Chip Wade was making lunch at his home in Oxford when his wife, who was swiffering the floor, asked him to get her another filter for the mop. At that moment, something clicked.
Understanding that there is a national shortage of personal protective equipment (PPE) to protect healthcare professionals from COVID-19, Wade thought, “Why can’t we use this same technology – a reusable device with an interchangeable filtration system – in the masks used by nurses and doctors on the frontlines of this crisis?”
Wade, an assistant research professor of biomedical engineering, an assistant professor of integrated marketing and communication and the co-director of the Center for Diagnostics, Design, Devices and Biomechanics at the university, made a few phone calls. He called Troy Drewry, a professor of practice in biomedical engineering at Ole Miss, to gauge whether or not this would be a feasible endeavor. Drewry said, ”Give me a day.”
Within 24 hours, they had a 3D-printed prototype of a mask. In actual production, the devices won’t be 3D printed. Rather, they’ll be developed through injection molding – a technique that allows manufacturers to scale production of the masks rapidly.

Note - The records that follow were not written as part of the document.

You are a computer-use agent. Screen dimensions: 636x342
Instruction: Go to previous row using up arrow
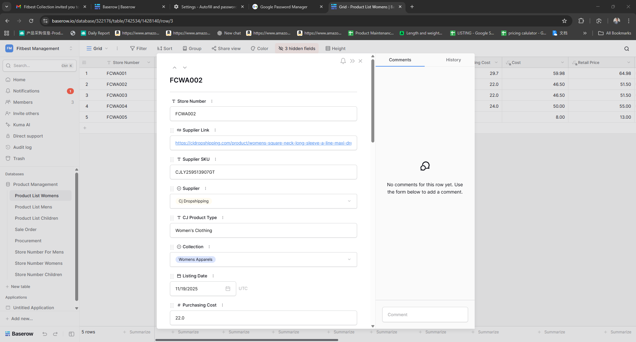pyautogui.click(x=175, y=68)
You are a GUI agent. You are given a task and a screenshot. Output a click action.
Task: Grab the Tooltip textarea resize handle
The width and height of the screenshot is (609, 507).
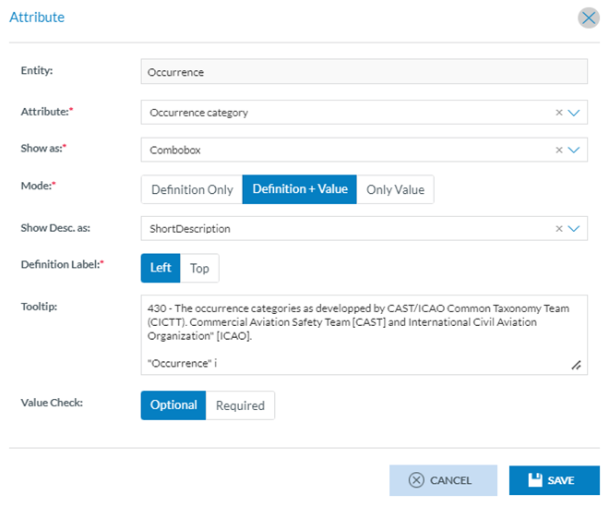coord(576,365)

“Through injection molding, unlike 3D printing, we could do masses. (We can make) 5,000, 6,000, 7,000 masks a day, as opposed to a few hundred,” Wade said.

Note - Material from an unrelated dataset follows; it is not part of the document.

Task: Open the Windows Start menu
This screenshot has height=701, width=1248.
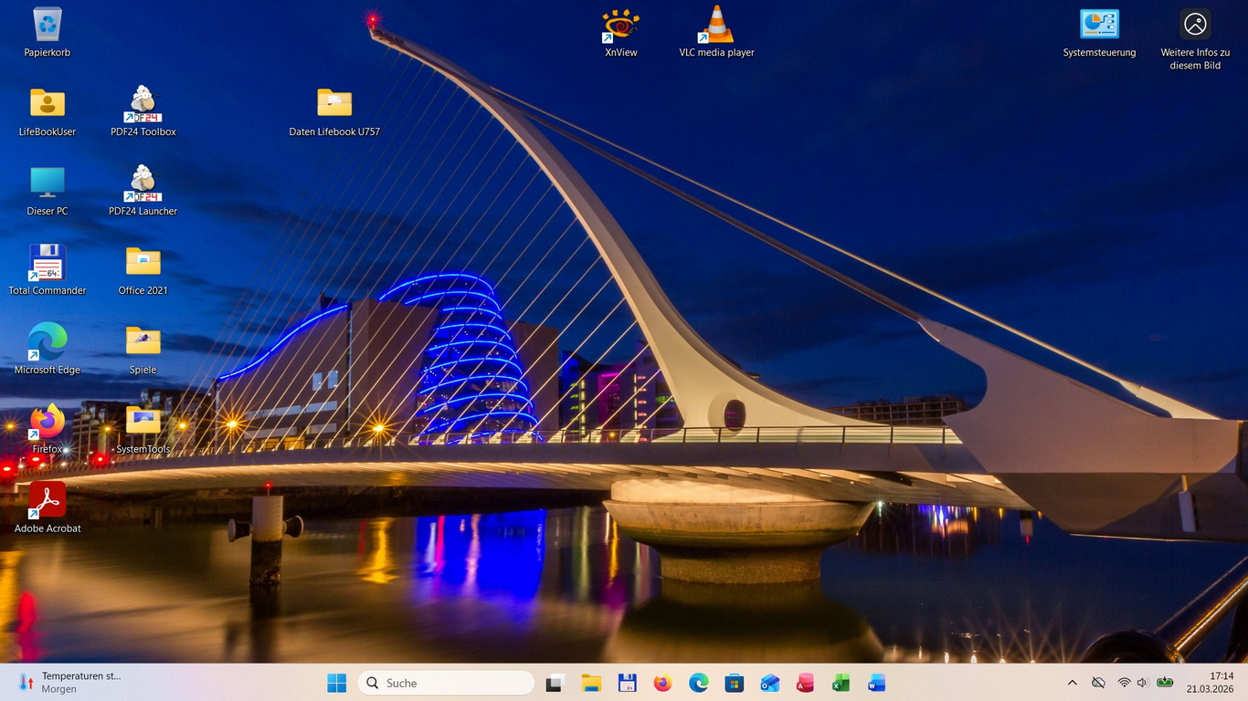Action: (337, 683)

Wade then contacted a friend at United Plastic Molders, an injection molding company based in Jackson, to see if they could scale their product. They are capable, Wade said, which enables them to cut costs and time compared to sewn or 3D-printed masks.
The cost of N95 masks — highly protective masks for doctors and nurses that are in short supply — range from $2.00 to $17.00. Wade believes they can print individual masks for less than one dollar each, and the applications may vary.
“(Healthcare professionals) could either reuse it and disinfect it under a UV light, like most hospitals do, or it could be a discarded mask. They could also simply use and throw it away at the end of the day,” Wade said.
The mask’s design is contingent upon an accessible bank of filters, of which there is currently a national shortage. Wade drove to Sherwin-Williams to buy out their remaining stock of filters to use for prototypes, but 3M, the corporation responsible for nearly all of the certified filtration materials, is running short on supplies.
“In the normal world, we’d be able to pick up the phone and probably get a roll of certified fabric to make our filter, and (right now) we can’t do that,” Wade said. “In the last couple of days we’ve been trying to find a resource or a source or somebody that has an idea around where we can find filtering material that we can get to NIOSH to certify our own filter mask, instead of using aftermarket filters.”
The National Institute for Occupational Safety and Health (NIOSH) is responsible for certifying materials and devices used by healthcare professionals in the United States. One of Wade’s former students at the University of Pittsburgh currently oversees PPE certification at NIOSH, and over Zoom, they discussed an “expedited process” if Wade and his team can develop their own filter application. In the meantime, they will use after-market filters like the ones purchased at Sherwin-Williams.
Wade and his team are self-funding the project. He estimated the mask can begin to be mass-produced by the end of next week. A far larger amount of money will be needed to fund production at such a large scale. He said that he’s spoken with a small group of alumni about funding the project once it is ready to be scaled.
Once manufactured, Wade plans to give the masks away to healthcare professionals free of charge. He said that they had not developed a plan for giving the masks to the general public, but added that they hoped to do so, as well.